Un million de personnes se donnent la mort chaque année dans le monde. C’est le chiffre alarmant donné par l’Organisation mondiale de la Santé à l’occasion de la Journée de prévention du suicide. Et dans ce million, le Refuge s’interroge: «combien de jeunes homos»?
Des associations LGBT françaises ont profité hier de la journée mondiale de prévention du suicide pour questionner le nouveau gouvernement sur la question du suicide chez les jeunes gays et lesbiennes. Dès vendredi, une pétition du Refuge, destinée à François Hollande, interpellait le président sur ce problème. «Les conseillers ministériels semblent uniquement préoccupés par le mariage pour tous, explique Nicolas Noguier, président du Refuge, dans un communiqué. C’est une avancée symbolique, importante pour beaucoup, mais elle ne doit pas se faire au détriment des questions essentielles de santé publique: l’homophobie et ses conséquences sur les minorités sexuelles, en particulier chez les jeunes en souffrance.»
Un baromètre santé de l’Institut de Veille Sanitaire (InVS) de 2005 donne les homosexuels et bisexuels comme une population dite «à risque»: les homosexuels et bisexuels masculins présentent 2 à 7 fois plus de risques d’avoir fait une tentative de suicide que les hommes hétérosexuels. Chez les lesbiennes et les bisexuelles, le rapport est de 1,4 à 2,7 fois supérieur aux femmes hétéros. Pourquoi cette prévalence des idées suicidaires chez les homosexuels, et notamment chez les 15-25 ans? Pour Jean-Marie Firdion, sociologue et co-auteur des Minorités sexuelles face au risque suicidaire, l’hypothèse la plus pertinente, c’est l’homophobie persistante dans les cours de récré et les foyers: «Une enquête canadienne montre que des jeunes qui sont victimes d’agressions homophobes, alors qu’ils sont hétérosexuels, pensent davantage au suicide, dans des proportions qui ne sont pas différentes de celle des jeunes gays et lesbiennes. On voit bien que ce n’est pas l’homosexualité qui crée le risque de suicide, mais l’homophobie. Il ne s’agit pas de travailler juste avec les jeunes concernés. Si on veut agir contre le risque suicidaire, il faut travailler sur la communauté éducative entière, les parents, les enseignants…»
Stéréotypes
Pour ce faire, un programme de prévention contre le suicide lancé en 2011 par l’INPES propose aux lycéens et collégiens un DVD de cinq courts-métrages mettant en scène les effets de l’homophobie sur la psychologie des jeunes homos. Une plaquette explicative donne aux enseignants les grands axes d’appréhension des films. François Beck, chercheur à l’INPES, travaille sur le nouveau baromètre santé, censé remplacer les données de 2005, et qui permettra de déterminer si les outils se révèlent efficaces. «Développer des interventions spécifiques en milieu scolaire, faire réfléchir tout le monde ensemble, c’est très compliqué, tempère-t-il. Cela dépend des rectorats, et surtout des chefs d’établissements. Il y a tellement de thèmes de santé à traiter que celui de l’homophobie ou des comportements suicidaires chez les minorités sexuelles peut s’avérer pour eux plus complexe à traiter.»

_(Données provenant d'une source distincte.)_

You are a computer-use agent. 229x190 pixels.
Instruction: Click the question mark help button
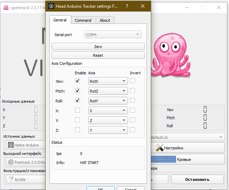pyautogui.click(x=127, y=6)
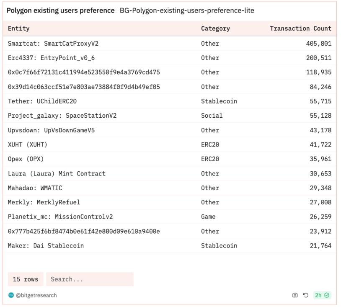Select the Smartcat: SmartCatProxyV2 row
This screenshot has width=341, height=307.
pyautogui.click(x=170, y=44)
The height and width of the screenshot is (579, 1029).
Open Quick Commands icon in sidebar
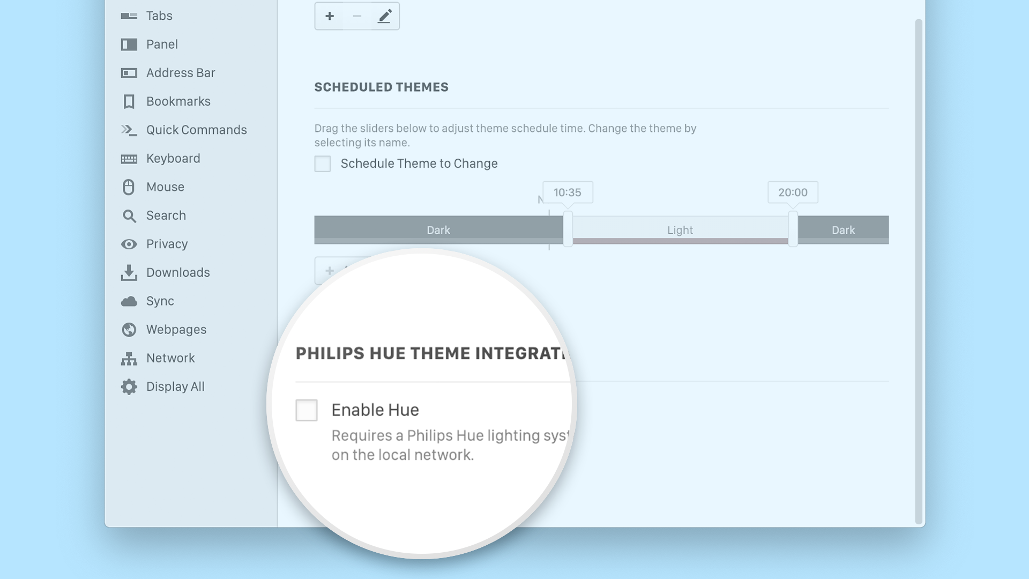129,130
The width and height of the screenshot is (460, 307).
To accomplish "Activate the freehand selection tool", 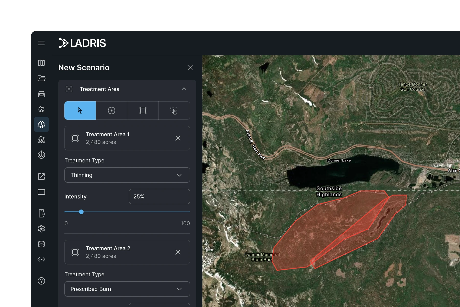I will (174, 110).
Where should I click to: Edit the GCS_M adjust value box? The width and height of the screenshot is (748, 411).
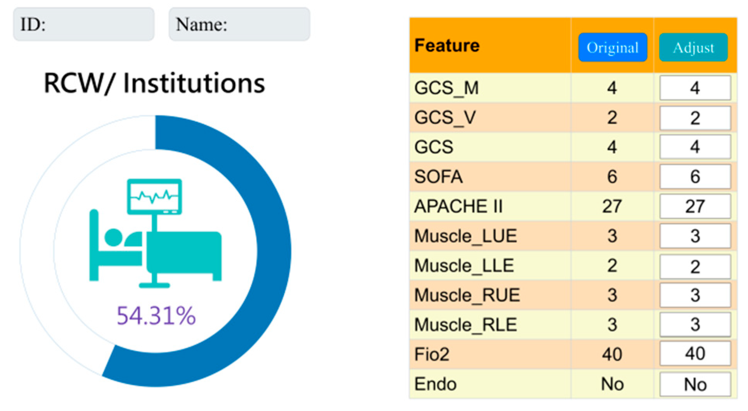(695, 88)
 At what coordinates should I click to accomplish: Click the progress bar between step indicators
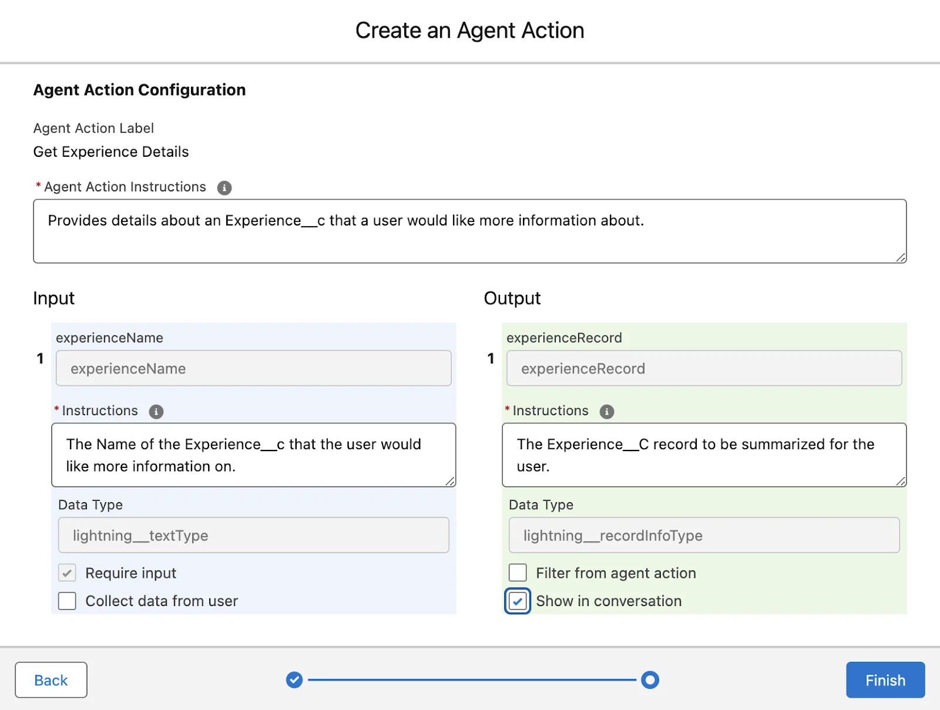pos(470,679)
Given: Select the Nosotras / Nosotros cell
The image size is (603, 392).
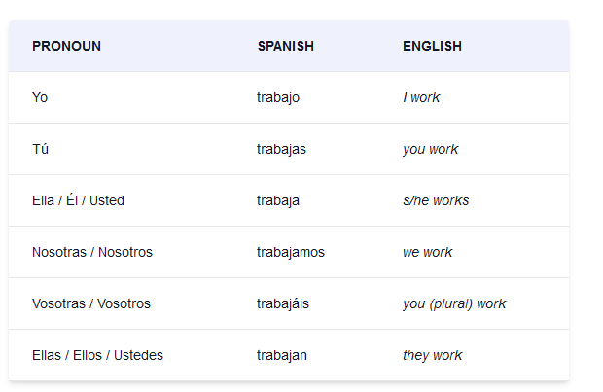Looking at the screenshot, I should click(x=92, y=252).
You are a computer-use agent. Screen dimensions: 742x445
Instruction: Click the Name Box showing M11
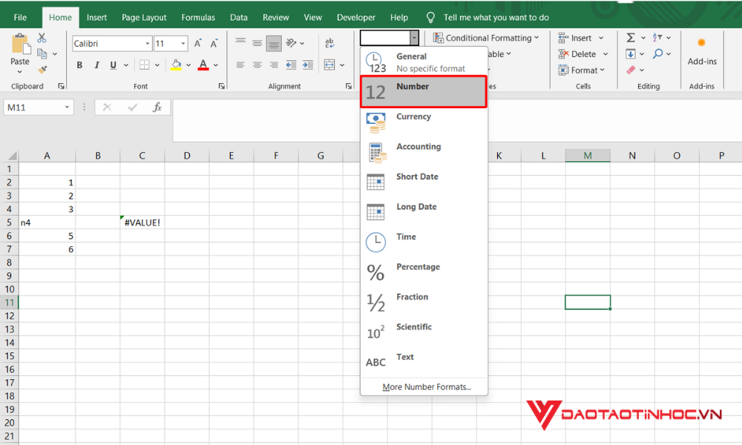(x=32, y=107)
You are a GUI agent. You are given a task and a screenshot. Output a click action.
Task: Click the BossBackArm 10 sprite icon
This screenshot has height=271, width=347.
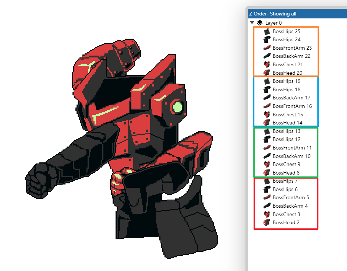pyautogui.click(x=266, y=156)
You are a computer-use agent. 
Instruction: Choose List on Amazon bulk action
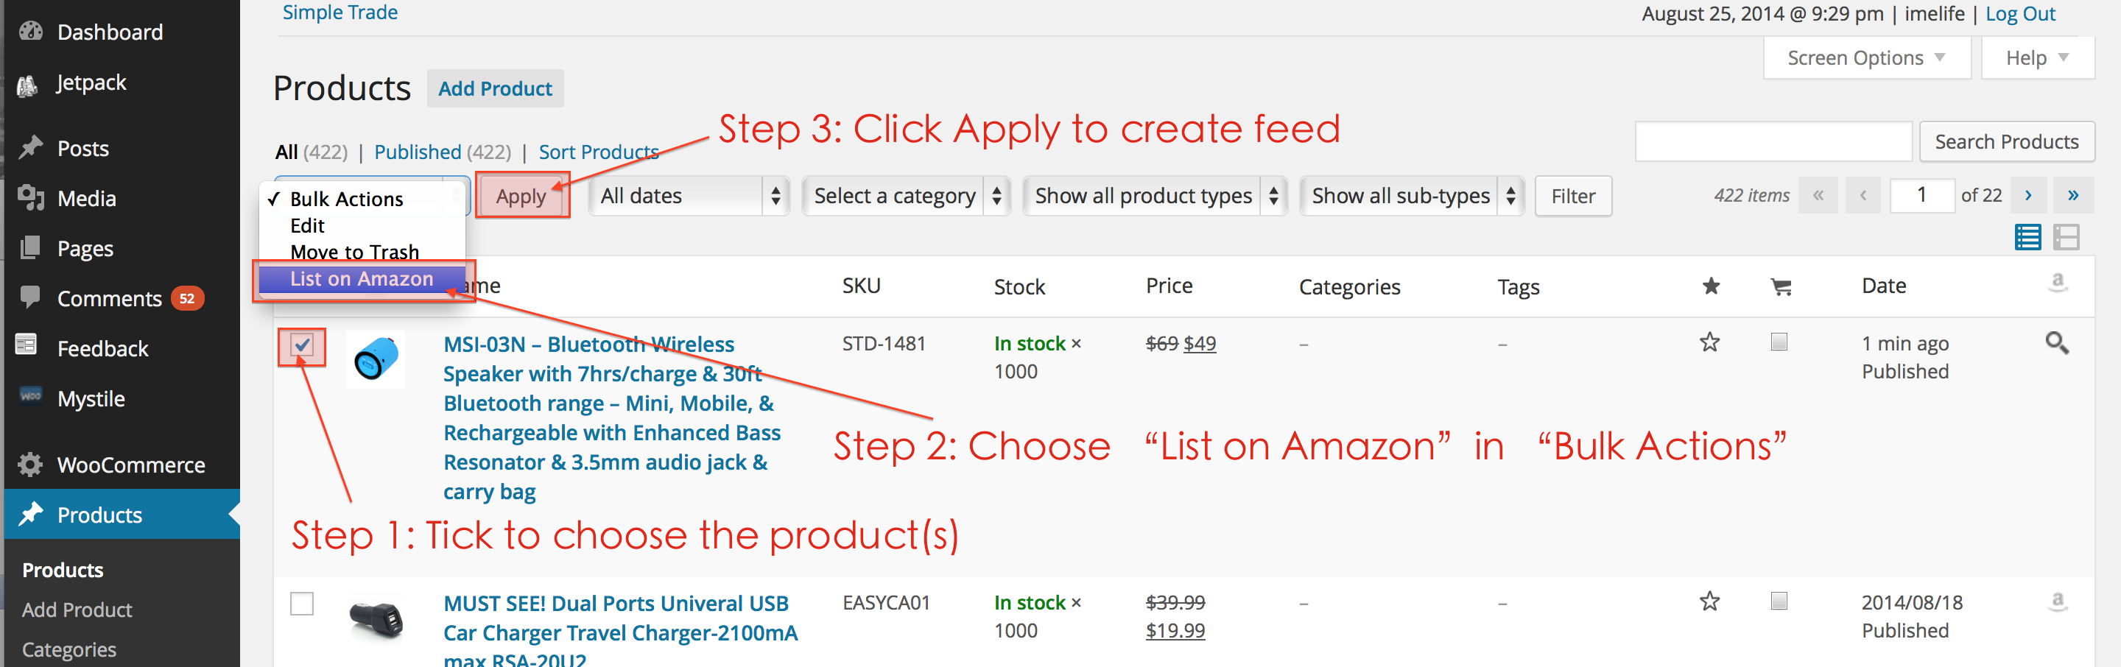[x=361, y=279]
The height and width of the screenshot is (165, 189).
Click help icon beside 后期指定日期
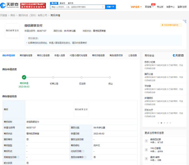coord(18,157)
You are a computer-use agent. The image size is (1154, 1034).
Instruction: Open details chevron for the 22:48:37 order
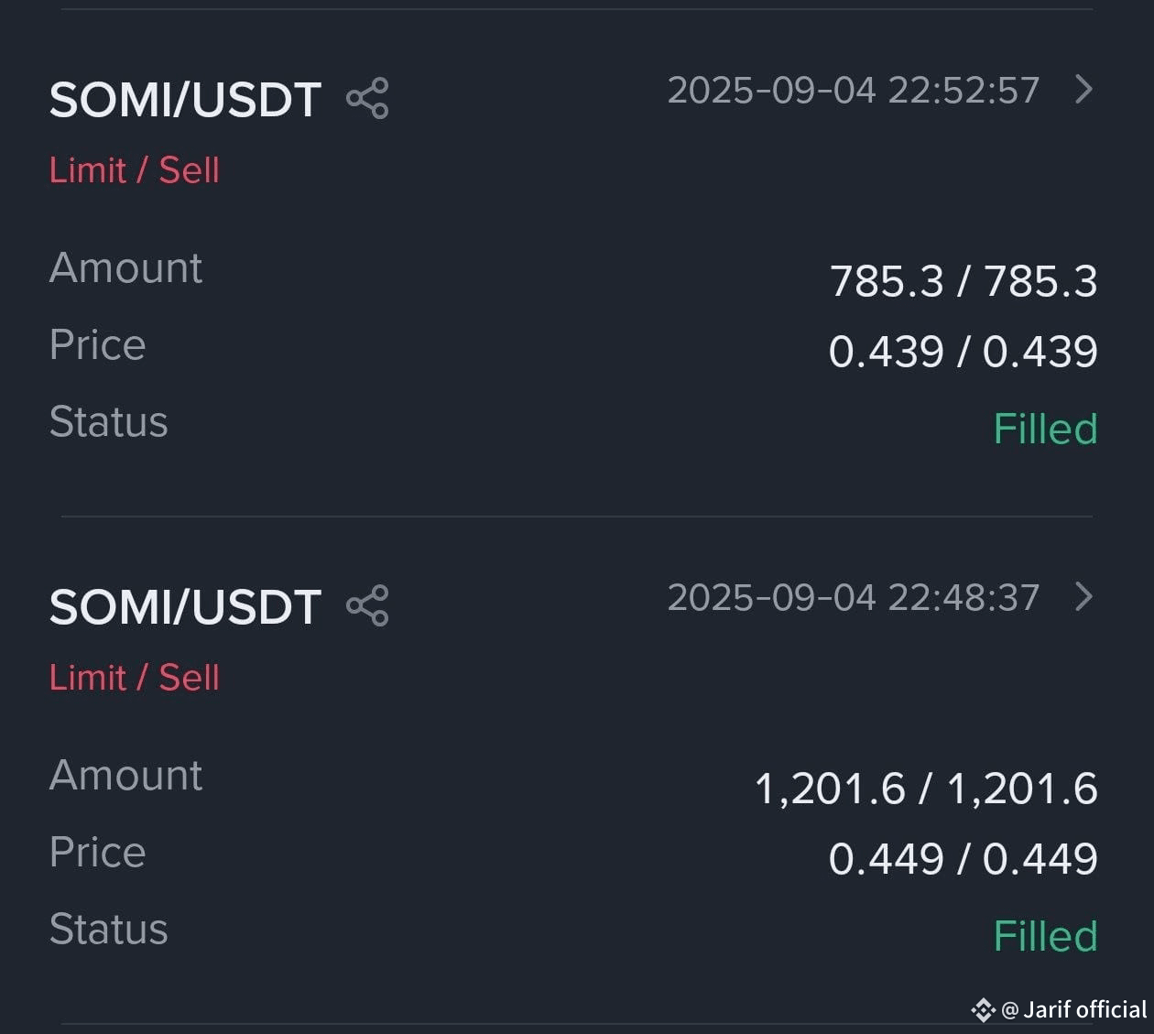pyautogui.click(x=1083, y=597)
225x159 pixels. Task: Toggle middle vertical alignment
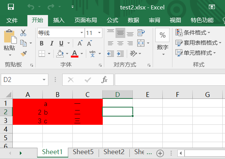click(120, 33)
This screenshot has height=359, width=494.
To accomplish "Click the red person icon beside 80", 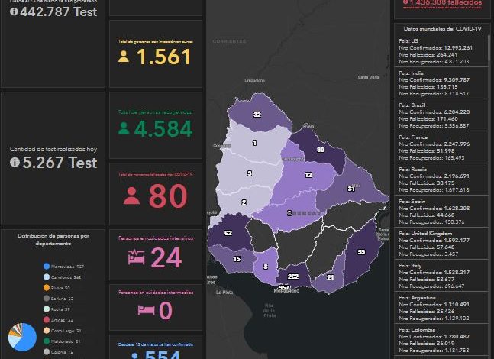I will 131,196.
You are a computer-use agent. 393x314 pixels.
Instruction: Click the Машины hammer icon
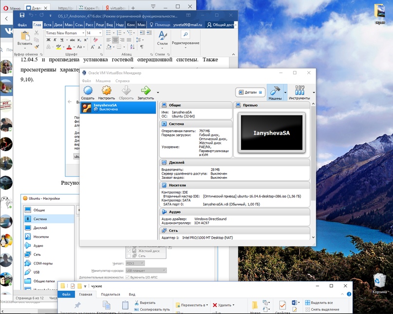point(275,91)
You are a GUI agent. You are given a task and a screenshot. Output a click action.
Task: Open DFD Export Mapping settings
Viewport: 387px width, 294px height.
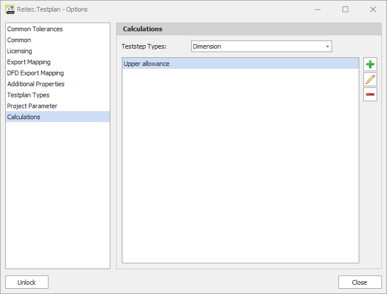coord(35,73)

Le mariage pour tous fera-til évoluer les mentalités? Certainement pas, selon Jean-Marie Firdion. «Les processus d’acceptation de soi qui se mettent en place à l’adolescence passent par des stéréotypes anciens et basiques. Le garçon est viril et séducteur de filles, et la fille est plutôt passive et séduit les garçons. Ces stéréotypes restent très prégnants aux âges où les jeunes ont besoin de se construire une identité sexuée et sexuelle. Le mariage pour tous ne réglera pas le problème de la découverte de son homosexualité et de son acceptation».